STOML2 inhibits sorafenib-induced ferroptosis in hepatocellular carcinoma via p-AKT signaling pathway.

Tyrosine kinase inhibitor resistance is a key factor affecting the prognosis of patients with advanced hepatocellular carcinoma (HCC). Previously, our group demonstrated that HCC patients with high stomatin-like protein 2 (STOML2) expression were poorly sensitive to systemic therapy. Whether STOML2 is involved in sorafenib resistance is unclear. Recent mechanistic studies have demonstrated that selective activation of ferroptosis pathways is expected to restore sorafenib sensitivity. The aim of the present study was to investigate the STOML2-ferroptosis axis and its contribution to sorafenib resistance. In this study, STOML2 expression was detected in tissue microarrays from patients with primary HCC and in human cell lines.
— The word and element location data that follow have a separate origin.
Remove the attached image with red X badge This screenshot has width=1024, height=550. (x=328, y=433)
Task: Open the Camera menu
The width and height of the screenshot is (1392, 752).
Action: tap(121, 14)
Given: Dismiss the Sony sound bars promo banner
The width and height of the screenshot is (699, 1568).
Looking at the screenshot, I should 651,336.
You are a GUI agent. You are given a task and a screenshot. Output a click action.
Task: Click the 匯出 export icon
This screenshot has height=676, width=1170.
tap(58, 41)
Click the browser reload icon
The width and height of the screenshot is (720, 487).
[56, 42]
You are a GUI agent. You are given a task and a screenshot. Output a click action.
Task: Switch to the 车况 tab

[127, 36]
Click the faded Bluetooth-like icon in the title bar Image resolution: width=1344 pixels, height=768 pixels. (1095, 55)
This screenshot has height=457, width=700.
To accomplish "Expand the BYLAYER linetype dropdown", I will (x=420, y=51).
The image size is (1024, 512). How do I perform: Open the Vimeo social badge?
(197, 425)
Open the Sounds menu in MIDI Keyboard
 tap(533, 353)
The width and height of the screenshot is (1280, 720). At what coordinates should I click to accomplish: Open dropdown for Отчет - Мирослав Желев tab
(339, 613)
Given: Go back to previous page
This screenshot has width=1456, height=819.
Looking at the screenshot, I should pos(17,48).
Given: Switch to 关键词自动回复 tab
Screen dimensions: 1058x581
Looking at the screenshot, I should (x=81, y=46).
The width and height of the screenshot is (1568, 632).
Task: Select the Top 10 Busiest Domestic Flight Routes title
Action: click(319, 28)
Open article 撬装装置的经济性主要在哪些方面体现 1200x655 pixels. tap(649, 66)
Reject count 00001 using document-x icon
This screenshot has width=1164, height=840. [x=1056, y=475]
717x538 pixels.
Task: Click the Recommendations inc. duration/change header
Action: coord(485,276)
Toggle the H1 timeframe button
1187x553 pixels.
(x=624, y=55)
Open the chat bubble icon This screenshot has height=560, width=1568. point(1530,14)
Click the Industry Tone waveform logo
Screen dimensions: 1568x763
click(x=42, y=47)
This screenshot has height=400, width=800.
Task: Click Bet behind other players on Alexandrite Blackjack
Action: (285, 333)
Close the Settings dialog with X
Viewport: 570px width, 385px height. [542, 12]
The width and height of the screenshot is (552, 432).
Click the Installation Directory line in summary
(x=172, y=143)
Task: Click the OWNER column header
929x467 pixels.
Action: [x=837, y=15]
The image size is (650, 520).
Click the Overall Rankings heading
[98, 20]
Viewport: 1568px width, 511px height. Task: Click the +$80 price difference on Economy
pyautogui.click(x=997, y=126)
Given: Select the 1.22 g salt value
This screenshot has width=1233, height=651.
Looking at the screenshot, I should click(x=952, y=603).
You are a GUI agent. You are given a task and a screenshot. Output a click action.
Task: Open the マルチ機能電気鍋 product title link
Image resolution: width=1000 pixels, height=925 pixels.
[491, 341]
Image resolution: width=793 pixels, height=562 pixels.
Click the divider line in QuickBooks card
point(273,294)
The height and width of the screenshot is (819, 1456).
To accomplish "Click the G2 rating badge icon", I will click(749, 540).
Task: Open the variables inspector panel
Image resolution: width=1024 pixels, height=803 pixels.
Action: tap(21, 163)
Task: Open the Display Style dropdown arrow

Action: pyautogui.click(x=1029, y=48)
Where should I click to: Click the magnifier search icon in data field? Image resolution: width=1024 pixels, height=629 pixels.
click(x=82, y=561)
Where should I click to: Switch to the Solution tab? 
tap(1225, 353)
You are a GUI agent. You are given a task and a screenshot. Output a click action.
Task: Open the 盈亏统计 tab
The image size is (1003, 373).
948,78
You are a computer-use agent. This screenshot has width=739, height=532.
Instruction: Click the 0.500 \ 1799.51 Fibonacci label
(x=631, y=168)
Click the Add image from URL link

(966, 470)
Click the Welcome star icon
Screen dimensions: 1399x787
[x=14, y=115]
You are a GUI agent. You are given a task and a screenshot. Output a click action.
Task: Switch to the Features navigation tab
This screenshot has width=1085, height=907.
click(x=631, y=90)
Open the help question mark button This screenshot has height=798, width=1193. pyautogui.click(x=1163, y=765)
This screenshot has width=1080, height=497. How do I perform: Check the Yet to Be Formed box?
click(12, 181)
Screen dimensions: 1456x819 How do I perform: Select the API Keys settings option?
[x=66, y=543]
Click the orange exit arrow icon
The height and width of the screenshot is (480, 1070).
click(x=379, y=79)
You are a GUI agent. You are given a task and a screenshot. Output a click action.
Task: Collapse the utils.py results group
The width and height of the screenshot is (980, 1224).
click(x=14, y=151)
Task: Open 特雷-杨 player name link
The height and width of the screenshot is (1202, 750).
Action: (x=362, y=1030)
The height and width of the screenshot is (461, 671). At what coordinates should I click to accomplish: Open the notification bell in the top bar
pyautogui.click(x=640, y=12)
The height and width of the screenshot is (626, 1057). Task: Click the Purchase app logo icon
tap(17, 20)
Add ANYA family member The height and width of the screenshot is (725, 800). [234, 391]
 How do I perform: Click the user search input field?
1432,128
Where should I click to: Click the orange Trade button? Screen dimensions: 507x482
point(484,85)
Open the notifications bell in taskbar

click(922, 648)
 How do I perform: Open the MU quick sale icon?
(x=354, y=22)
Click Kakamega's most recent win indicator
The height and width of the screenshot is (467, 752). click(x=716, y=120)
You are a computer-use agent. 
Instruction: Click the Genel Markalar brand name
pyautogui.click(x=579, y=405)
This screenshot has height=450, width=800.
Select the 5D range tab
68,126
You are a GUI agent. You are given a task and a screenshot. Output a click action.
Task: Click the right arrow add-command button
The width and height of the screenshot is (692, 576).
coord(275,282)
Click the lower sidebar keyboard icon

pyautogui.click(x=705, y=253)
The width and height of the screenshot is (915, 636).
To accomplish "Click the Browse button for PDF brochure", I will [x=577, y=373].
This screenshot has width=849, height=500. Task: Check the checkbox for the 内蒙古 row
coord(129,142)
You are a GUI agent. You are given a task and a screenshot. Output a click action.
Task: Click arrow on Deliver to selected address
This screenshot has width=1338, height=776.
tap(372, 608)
Functional proliferative clone formation assay was used to study the biological function of STOML2. Ferroptosis was detected by flow cytometry, cellular lipid peroxidation and the malondialdehyde (MDA) test. Western blotting and qPCR assays were used to verify the STOML2-AKT-solute carrier family 7 membrane 11 (SLC7A11) axis and to explore the possible mechanism of the combination of LY294002 (an AKT inhibitor) in patients with advanced HCC. The results indicated that patients with poor efficacy demonstrated higher expression of STOML2 compared with that in samples derived from patients with good efficacy. Knockdown of STOML2 expression inhibited colony formation and IC in HCC cell lines treated with sorafenib. High STOML2 expression was negatively correlated with ferroptosis as shown by Gene Ontology and Kyoto Encyclopedia of Genes and Genomes analysis. STOML2 inhibited ferroptosis by activating the AKT-SLC7A11 axis, which promoted increased intracellular antioxidant capacity. The AKT inhibitor LY294002 exhibited synergistic antitumor effects with sorafenib in HCC. In conclusion, the present study demonstrated that STOML2 could enhance the AKT-SLC7A11-mediated antioxidant capacity in HCC, inhibit ferroptosis and reduce the sensitivity of HCC to sorafenib, providing a theoretical basis for the combination of LY294002 and sorafenib.